“Se estás a trabalhar em algo verdadeiramente excitante e que realmente te interessa, não necessitas de ser pressionado, a Visão puxa por ti”. Esta é uma das frases mais inspiradoras de Steve Jobs, fundador da empresa mais valiosa do mundo, a Apple, que reflete bem a importância que ele atribuía à Visão como fator motivacional para o sucesso.
Todos aqueles que já passaram por alguma disciplina de Gestão Estratégica, sabem bem da importância essencial de se ter uma boa definição da Visão quando se inicia a construção um qualquer plano estratégico. A Visão é o fim último da Missão, é aquilo em que nos queremos transformar e onde queremos estar, é o caminho, o compromisso, a cultura e os valores que envolvem, orientam e motivam todos os que estão empenhados em concretizar a estratégia. Wheelen, um dos mais prestigiados autores sobre Gestão Estratégica, afirmava que “Visão é a descrição do que uma organização é capaz de se vir a tornar”.
Quando comecei a ler a “Estratégia Nacional de Combate à Corrupção” (ENCC), atualmente em discussão pública, procurei ansiosa e imediatamente qual teria sido a Visão que o Governo teria escolhido para orientar e motivar todo o país em torno da sua estratégia. Infelizmente, provavelmente por culpa minha, não percebi nada!
Escreve-se, na página 21 da ENCC, que a Visão é: “Não obstante os esforços que têm vindo a ser realizados por Portugal na luta contra o fenómeno corruptivo, as características deste exigem ainda uma abordagem especializada, pluridisciplinar, integrada e articulada entre os diversos órgãos e entidades envolvidos na prevenção, deteção e repressão da corrupção.” Como! Podem explicar de novo?
Sim, é verdade que temos vindo a fazer esforços na luta contra a corrupção. Sim, todos nós estamos conscientes que deveremos ter uma abordagem coletiva e articulada deste fenómeno. Mas qual é o nosso sonho? Onde está o sumário memorável e inspirador que descreve a razão da existência da ENCC?
Confesso que esperava maior clareza e, sobretudo, maior ambição.

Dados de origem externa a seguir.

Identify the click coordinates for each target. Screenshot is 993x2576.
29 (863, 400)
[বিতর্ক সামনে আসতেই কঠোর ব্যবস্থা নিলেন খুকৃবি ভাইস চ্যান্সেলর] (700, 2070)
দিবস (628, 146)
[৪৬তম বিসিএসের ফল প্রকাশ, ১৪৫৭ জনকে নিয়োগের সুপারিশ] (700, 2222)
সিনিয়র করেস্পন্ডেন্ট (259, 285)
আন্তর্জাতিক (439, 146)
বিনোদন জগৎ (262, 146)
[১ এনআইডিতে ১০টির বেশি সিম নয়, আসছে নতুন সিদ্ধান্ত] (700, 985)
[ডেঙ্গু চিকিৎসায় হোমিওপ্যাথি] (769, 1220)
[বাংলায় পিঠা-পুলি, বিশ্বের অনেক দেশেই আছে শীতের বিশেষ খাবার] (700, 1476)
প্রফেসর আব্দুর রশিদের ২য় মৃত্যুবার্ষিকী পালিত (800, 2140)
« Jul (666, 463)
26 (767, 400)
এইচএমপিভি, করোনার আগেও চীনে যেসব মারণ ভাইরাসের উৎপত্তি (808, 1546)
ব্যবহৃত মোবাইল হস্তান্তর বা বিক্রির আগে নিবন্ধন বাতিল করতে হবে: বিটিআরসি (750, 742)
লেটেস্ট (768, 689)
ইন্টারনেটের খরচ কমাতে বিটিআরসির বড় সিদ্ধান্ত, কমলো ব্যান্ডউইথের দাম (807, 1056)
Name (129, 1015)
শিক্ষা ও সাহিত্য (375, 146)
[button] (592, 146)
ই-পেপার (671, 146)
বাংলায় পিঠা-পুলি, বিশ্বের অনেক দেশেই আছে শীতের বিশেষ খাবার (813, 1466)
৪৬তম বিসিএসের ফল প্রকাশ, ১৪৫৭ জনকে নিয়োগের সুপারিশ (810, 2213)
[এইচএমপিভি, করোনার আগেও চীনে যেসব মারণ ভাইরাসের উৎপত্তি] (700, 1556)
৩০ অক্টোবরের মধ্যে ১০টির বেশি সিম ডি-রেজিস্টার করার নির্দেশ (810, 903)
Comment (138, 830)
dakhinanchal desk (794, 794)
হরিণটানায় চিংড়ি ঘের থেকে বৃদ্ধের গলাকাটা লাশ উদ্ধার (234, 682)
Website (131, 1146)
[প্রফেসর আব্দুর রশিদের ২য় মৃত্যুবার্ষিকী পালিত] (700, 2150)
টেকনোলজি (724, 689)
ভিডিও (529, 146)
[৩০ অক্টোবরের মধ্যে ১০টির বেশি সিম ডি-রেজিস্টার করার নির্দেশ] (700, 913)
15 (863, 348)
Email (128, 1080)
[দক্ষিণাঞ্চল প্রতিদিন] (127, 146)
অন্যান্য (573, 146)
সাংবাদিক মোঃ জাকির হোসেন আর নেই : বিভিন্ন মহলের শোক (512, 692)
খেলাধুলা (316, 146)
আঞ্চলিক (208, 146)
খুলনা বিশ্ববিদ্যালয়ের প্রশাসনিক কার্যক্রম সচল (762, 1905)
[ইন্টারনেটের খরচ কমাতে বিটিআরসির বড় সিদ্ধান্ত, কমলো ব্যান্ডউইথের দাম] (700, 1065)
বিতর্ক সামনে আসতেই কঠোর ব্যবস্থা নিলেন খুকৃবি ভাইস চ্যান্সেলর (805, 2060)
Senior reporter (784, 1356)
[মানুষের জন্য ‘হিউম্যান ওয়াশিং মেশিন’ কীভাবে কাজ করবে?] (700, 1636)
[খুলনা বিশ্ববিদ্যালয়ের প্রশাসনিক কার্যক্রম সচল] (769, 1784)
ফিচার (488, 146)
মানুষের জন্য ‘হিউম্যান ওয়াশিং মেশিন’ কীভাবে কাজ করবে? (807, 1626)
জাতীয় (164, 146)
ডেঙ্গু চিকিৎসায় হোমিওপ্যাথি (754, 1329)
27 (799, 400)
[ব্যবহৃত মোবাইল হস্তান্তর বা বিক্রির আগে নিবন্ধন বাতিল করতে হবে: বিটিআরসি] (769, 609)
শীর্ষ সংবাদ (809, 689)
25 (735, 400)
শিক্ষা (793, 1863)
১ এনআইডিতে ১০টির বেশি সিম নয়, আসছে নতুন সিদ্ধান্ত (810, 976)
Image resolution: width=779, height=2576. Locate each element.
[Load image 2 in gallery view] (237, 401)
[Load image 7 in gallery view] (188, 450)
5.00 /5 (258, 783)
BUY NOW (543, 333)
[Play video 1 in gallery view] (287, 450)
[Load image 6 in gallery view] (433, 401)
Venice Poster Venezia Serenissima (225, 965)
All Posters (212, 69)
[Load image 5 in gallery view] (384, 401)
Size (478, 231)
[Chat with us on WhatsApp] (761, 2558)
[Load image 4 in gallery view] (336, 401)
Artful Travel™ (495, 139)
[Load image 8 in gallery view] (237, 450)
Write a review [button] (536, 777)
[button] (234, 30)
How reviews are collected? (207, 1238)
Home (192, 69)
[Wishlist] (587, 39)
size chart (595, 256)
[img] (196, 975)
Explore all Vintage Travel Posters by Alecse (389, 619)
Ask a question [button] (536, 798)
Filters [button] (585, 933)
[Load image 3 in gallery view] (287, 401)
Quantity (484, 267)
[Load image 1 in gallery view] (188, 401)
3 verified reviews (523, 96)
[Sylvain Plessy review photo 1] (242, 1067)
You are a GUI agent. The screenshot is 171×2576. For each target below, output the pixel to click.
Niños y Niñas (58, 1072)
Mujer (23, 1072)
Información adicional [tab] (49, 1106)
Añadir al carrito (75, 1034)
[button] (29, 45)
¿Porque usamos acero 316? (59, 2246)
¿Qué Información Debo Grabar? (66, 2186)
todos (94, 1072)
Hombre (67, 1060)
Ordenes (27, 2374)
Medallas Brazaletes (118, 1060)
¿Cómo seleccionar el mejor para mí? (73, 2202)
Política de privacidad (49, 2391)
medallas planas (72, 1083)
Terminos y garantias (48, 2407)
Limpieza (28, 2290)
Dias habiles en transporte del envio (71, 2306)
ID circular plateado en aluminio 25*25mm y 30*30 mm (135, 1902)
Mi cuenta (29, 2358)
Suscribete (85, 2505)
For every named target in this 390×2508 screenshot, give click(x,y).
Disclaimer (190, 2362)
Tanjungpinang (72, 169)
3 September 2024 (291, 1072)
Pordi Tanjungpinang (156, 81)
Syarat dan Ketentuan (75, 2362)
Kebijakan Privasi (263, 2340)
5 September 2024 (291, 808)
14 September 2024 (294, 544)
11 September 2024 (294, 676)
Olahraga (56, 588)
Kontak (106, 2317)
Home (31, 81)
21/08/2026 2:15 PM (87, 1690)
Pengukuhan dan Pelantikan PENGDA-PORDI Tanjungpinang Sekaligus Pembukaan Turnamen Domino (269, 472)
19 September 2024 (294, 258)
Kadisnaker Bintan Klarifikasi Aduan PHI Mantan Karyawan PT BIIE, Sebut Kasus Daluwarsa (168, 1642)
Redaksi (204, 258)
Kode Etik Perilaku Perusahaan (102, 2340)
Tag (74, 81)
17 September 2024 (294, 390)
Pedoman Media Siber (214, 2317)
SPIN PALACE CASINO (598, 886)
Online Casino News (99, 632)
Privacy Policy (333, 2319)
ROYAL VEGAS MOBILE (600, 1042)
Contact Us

Nos termos em que está, parece-me apenas uma frase focada em valorizar o que foi feito e a responsabilizar-nos coletivamente, em abstrato, mas que nada diz em concreto!
Na minha opinião, a Visão da ENCC é, claramente, um tema que não pode ser desvalorizado ou relegado para a discussão pública. Se o Governo não for o primeiro a explicar e a assumir, de forma clara e motivadora, a sua própria Visão, então dificilmente terá eficácia na mobilização e implementação para sua estratégia.
O que queremos ser, onde queremos estar, com quem nos devemos comparar e quais os caminhos que temos de percorrer com a implementação da ENCC são os pilares basilares que devem estar no centro e no princípio da respetiva discussão pública.
E, por isso, desculpe-me a Ministra de Justiça, a definição da Visão tem de vir ainda mais de cima. É uma responsabilidade que deve ter a autoridade e a publicidade formal do Primeiro-Ministro.
Em 2019, Portugal ocupava o 34º lugar no Índice de Perceção da Corrupção, publicado pela International Transparency. Os recentes escândalos noticiados, como as revelações “Rui Pinto” ou a Operação Lex, fazem acreditar que o nível de corrupção em Portugal tem, provavelmente, uma dimensão superior e mais enraizada do que a atualmente percecionada. Perante isto, é fundamental assumirmos com frontalidade e ambição como queremos que Portugal se posicione no futuro em matéria de Transparência, Integridade e Combate à Corrupção. Caso contrário, todos tenderemos a perceber que estamos apenas perante mais um plano estratégico entre vários outros planos bem-intencionados, que anualmente se anunciam, discutem e publicam, mas a que depois, no essencial e no fim, ninguém liga nenhuma.